Explore the material:
• a. Print the part of the passage on contrarian bets between "A contrarian bet" and "it’s 1 percent.", inclusive.
• b. In the passage on contrarian bets, what does Peter Thiel call knowing something that is important yet mostly unknown or not yet widely believed?
┌─ Page excerpt
Consider the analogy of horse racing. If everyone bets on the same winning horse, no one gets a big payout. If you make the same choice as everyone else, a consensus bet, then there isn’t much ability for you to individually stand out, and so you can at most get a modest success. Venture capitalist Bill Gurley put it this way: “Being ‘right’ doesn’t lead to superior performance if the consensus forecast is also right.”
But if you like a horse at fifty-to-one and she wins, then you have achieved a remarkable success. It is the difference between coming up with the next hot idea and being the fifth self-serve frozen yogurt franchise in your town. As Charlie Munger said in Poor Charlie’s Almanack, “Mimicking the herd invites regression to the mean” (see Chapter 5). His investing partner Warren Buffett puts it this way in Warren Buffet Speaks: “Most people get interested in stocks when everyone else is. The time to get interested is when no one else is. You can’t buy what is popular and do well.”
In horse betting, the crowdsourced odds (see Chapter 6) reflect how many people agree with your bet. As a result, you get the highest returns when you bet on a horse that hardly anyone else is betting on. However, there is likely a good reason that no one is betting on that horse. As Jeff Bezos said at Vanity Fair’s New Establishment Summit on October 20, 2016, “You just have to remember that contrarians are usually wrong.”
A contrarian bet is therefore most likely to be successful when you know something that almost everyone else doesn’t. In other words, you know that the chance of being right is much greater than the crowd realizes, such as when you know a particular bet has a 10 percent chance of success, but the crowd thinks it’s 1 percent.
Jeff Bezos again, in a 1997 letter to shareholders:
Given a ten percent chance of a 100 times payoff, you should take that bet every time. But you’re still going to be wrong nine times out of ten. We all know that if you swing for the fences, you’re going to strike out a lot, but you’re also going to hit some home runs.
Knowing something that is important yet mostly unknown or not yet widely believed is what investor Peter Thiel calls a secret. This has the same meaning as its colloquial use, just applied to innovation. As Thiel wrote in his 2014 book, Zero to One:
Great companies can be built on open but unsuspected secrets about how the world works. Consider the Silicon Valley startups that have harnessed the spare capacity that is all around us but often ignored. Before Airbnb, travelers had little choice but to pay high prices for a hotel room, and property owners couldn’t easily and reliably rent out their unoccupied space. Airbnb saw untapped supply and unaddressed demand where others saw nothing at all. The same is true of private car services Lyft and Uber. Few people imagined that it was possible to build a billion-dollar business by simply connecting people who want to go places with people willing to drive them there. We already had state-licensed taxicabs and private limousines; only by believing in and looking for secrets could you see beyond the convention to an opportunity hidden in plain sight.
└─
┌─ Records shown
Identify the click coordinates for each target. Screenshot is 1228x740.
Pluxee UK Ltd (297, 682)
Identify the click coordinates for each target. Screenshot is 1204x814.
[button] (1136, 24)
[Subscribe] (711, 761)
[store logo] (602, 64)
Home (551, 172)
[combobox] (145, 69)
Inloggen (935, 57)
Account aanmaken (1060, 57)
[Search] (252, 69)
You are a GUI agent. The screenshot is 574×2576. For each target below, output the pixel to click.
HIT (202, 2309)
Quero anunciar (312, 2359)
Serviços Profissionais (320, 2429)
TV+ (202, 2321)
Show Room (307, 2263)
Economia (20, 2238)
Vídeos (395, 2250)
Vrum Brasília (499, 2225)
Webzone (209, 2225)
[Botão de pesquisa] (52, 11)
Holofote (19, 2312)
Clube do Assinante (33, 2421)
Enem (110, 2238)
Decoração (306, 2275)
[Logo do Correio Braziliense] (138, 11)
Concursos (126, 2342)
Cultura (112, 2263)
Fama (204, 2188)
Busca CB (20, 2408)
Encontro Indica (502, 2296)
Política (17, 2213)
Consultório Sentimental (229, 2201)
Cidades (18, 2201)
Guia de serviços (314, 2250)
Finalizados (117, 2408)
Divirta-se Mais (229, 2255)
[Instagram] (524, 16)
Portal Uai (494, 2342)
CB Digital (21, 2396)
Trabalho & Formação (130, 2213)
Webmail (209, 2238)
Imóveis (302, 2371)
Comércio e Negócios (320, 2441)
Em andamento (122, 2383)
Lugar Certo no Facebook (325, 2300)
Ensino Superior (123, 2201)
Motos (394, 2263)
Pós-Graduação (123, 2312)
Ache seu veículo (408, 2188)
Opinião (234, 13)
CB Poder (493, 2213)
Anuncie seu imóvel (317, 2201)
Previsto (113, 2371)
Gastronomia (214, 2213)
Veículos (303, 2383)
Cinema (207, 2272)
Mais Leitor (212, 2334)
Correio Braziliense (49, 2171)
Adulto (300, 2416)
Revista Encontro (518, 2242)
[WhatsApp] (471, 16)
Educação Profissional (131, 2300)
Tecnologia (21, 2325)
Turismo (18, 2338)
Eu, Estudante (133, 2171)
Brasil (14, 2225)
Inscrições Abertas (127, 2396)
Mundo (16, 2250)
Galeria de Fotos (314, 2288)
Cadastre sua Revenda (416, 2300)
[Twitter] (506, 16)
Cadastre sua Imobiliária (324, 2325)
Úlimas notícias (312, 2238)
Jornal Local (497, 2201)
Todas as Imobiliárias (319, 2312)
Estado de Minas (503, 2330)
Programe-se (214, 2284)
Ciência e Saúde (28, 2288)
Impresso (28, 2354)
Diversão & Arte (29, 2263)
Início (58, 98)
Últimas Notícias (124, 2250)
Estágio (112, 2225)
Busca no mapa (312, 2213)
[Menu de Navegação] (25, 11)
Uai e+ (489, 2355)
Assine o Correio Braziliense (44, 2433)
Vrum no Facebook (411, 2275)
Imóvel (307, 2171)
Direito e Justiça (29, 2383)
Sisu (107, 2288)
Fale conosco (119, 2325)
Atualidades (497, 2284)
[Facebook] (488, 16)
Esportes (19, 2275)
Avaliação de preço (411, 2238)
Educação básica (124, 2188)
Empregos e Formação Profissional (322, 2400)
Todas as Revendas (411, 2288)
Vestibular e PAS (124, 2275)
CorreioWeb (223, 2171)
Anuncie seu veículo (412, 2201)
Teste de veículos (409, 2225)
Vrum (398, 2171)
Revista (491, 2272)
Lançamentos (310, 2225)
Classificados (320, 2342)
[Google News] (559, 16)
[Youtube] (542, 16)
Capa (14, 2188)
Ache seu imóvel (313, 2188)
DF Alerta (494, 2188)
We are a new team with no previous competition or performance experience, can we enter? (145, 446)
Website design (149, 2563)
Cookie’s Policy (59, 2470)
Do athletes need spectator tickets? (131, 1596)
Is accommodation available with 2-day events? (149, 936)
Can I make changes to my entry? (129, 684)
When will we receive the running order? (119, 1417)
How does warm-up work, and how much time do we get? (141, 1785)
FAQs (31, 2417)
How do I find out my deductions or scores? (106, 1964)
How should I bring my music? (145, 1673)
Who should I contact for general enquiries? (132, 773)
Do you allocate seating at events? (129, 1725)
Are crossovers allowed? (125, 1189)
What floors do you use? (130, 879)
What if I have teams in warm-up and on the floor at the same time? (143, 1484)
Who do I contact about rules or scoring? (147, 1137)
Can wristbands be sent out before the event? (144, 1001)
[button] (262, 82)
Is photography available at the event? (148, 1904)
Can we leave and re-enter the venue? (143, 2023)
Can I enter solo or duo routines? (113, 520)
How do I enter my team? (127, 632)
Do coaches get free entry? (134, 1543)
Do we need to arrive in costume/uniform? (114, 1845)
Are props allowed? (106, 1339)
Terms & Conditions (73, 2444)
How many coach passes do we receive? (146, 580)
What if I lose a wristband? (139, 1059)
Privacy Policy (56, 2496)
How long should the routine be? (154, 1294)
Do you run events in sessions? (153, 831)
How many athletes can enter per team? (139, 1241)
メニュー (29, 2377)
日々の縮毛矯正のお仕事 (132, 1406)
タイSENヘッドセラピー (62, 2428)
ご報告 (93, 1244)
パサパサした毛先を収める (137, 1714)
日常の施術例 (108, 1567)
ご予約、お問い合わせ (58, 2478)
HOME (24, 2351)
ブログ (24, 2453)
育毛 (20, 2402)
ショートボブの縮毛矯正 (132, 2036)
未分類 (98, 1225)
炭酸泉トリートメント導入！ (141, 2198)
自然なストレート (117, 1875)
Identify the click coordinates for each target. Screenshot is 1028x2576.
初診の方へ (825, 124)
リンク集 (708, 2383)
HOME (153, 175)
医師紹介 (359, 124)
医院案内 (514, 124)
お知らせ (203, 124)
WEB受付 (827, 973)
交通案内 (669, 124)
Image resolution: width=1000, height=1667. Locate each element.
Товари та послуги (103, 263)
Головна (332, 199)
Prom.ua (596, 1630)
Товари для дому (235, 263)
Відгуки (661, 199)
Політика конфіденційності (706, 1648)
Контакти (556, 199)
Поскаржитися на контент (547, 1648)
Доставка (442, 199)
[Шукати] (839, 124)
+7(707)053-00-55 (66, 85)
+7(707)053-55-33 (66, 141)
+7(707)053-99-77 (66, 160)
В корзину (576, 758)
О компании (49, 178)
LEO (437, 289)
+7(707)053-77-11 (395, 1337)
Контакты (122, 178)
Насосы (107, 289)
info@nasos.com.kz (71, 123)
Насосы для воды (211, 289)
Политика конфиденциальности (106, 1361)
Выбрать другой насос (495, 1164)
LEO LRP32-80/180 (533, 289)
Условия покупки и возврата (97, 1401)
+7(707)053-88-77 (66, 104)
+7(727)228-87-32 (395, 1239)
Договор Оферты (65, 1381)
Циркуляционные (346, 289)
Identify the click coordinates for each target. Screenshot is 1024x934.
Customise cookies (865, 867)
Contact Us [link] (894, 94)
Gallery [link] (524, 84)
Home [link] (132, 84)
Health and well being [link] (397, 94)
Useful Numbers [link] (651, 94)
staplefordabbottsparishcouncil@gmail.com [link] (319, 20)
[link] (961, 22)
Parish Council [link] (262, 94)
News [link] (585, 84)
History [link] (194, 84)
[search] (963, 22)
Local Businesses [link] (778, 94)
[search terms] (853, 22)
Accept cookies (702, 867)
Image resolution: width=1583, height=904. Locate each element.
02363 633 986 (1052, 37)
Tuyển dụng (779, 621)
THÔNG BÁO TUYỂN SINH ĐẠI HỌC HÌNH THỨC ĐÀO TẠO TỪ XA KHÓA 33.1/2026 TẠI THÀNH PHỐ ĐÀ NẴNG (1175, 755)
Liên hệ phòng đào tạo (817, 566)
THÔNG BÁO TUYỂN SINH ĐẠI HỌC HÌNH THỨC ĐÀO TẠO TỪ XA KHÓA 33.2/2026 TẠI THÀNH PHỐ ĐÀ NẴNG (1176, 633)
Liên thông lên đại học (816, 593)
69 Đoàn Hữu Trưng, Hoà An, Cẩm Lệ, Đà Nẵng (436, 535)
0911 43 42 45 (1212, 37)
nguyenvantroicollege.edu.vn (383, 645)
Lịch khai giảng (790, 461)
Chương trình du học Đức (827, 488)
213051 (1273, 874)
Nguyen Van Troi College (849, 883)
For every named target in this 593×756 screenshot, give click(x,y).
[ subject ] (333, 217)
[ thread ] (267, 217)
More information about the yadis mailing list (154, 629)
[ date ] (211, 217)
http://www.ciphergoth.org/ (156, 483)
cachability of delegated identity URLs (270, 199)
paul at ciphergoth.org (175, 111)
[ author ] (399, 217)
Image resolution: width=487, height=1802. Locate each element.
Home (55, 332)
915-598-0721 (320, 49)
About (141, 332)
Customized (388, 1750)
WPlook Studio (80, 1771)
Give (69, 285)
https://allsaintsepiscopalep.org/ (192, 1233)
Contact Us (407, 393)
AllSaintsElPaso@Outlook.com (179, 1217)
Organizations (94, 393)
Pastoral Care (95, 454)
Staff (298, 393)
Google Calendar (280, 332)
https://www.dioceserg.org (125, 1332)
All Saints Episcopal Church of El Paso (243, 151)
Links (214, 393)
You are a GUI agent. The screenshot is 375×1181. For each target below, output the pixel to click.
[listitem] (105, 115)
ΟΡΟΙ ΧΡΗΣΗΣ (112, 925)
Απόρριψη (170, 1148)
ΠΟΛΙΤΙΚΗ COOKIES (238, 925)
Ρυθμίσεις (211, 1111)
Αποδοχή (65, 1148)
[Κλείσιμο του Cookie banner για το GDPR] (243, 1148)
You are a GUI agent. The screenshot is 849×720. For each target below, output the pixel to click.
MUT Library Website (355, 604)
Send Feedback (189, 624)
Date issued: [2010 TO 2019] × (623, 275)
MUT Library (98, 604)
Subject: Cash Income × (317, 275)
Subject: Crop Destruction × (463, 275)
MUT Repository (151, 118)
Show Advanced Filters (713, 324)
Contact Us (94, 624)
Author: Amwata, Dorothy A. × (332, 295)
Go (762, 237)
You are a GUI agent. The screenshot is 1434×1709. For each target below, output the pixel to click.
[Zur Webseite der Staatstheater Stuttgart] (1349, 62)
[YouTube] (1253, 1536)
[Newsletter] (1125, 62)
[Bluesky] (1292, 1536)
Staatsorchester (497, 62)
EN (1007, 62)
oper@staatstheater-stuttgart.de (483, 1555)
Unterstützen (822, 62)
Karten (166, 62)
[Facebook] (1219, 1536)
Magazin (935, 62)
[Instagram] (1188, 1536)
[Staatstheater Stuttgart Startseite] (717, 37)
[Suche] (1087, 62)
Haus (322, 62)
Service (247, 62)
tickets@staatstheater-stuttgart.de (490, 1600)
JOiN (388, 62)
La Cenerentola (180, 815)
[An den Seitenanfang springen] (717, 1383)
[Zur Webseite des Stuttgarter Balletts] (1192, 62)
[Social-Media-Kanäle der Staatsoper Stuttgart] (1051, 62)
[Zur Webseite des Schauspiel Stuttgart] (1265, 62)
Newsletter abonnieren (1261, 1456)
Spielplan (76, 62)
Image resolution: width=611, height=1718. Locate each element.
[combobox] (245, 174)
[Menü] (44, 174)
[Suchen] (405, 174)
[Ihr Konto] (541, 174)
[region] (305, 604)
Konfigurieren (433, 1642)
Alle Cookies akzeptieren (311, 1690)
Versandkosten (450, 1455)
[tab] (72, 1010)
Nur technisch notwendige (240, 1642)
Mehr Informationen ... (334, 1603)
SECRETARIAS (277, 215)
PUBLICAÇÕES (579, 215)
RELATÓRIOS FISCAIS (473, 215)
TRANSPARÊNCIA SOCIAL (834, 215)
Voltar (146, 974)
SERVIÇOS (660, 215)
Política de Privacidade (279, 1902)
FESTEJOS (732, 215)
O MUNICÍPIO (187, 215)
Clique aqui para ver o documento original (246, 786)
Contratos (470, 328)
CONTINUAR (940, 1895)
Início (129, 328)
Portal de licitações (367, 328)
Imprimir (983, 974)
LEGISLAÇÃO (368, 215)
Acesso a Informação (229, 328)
└─
Answers by item number:
• a.
A contrarian bet is therefore most likely to be successful when you know something that almost everyone else doesn’t. In other words, you know that the chance of being right is much greater than the crowd realizes, such as when you know a particular bet has a 10 percent chance of success, but the crowd thinks it’s 1 percent.

• b. A secret.